Posted on 05/16/2019 12:48:11 PM PDT by tcrlaf
The College Board plans to introduce an adversity score that will accompany an applicants SAT score in order to give college-admissions officers greater insight into how the applicants social and economic privilege may have contributed to their academic performance.
The adversity score, which will be made available to colleges but not the students themselves, will reflect 15 different factors including the crime rate and average income level in a students neighborhood, the Wall Street Journal reported Thursday.
The new metric is currently being used by 50 colleges and will likely expand to 150 schools this fall.
There are a number of amazing students who may have scored less [on the SAT] but have accomplished more, said David Coleman, chief executive of the College Board.
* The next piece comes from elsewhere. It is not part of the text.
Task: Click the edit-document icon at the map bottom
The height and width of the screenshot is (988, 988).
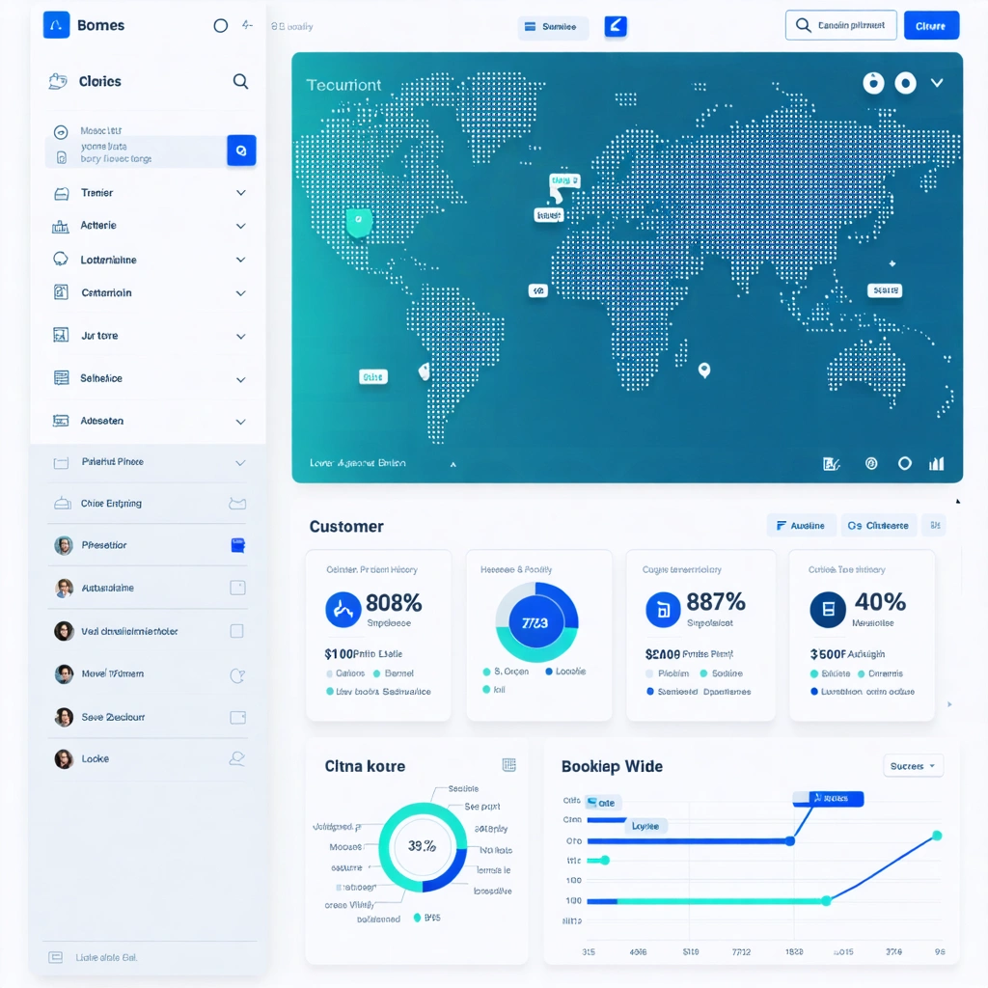Action: pos(831,463)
We cant sit on our hands and ignore the disparities of wealth reflected in the SAT.
(Excerpt) Read more at nationalreview.com ...
This is lawsuit Khan. The College Board, whatever the f that is, is going to start making up social justice points and using them to harm kids applying for college.
Yeah, I want a doctor that graduates from one of those schools.
Yeah, I want a doctor that graduates from one of those schools.
People that have the skills will succeed no mater what. People that don’t have the sills will fail no matter what.
The least privileged people in our society today, arguably, are the fatherless. What they miss out on cant be replaced by anything.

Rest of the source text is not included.